# will i get into chapman?



## Samplin (Nov 7, 2006)

Hey, i just applied early decision to nyu but seeing as that is a reach i was wondering if i could get into chapman.  its my second choice and i realllly want to go if i dont get into nyu

SAT - 1290 (600 verbal, 690 math)
ACT - 28 
GPA - 3.7 
Sophomore A.P.s- World History
Junior A.P.s - English, Bio, U.S. History
Senior A.P.s - English, Art, Government, Calculus AB

Extra currics- 
President/founder of film club (3 years)
vice president of my class (3 years)
Newspaper editor (2 years)
Drama member (4 years, stage managed, ran sound, and built sets for many shows) 

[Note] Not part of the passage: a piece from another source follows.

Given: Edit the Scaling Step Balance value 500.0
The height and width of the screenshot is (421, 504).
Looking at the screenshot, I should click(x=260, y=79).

i think my 2 essays for chapman were pretty good, will i get in? and is ithaca a safe do you think?


----------



## tomorrowsNIGHT (Nov 7, 2006)

Is that GPA weighted or unweighted?

Tyler


----------



## Samplin (Nov 7, 2006)

unweighted... weighted its a 3.8.. not that big of a difference.. my school only weighs a few points extra.. not enough to make a huge dent


----------



## tomorrowsNIGHT (Nov 7, 2006)

I'd say you are in to Chapman. Whether or not you're in to their film program, well, I can't say. Don't worry about college admissions like I am. I'm becoming obsessive.

Good luck man!

Tyler


----------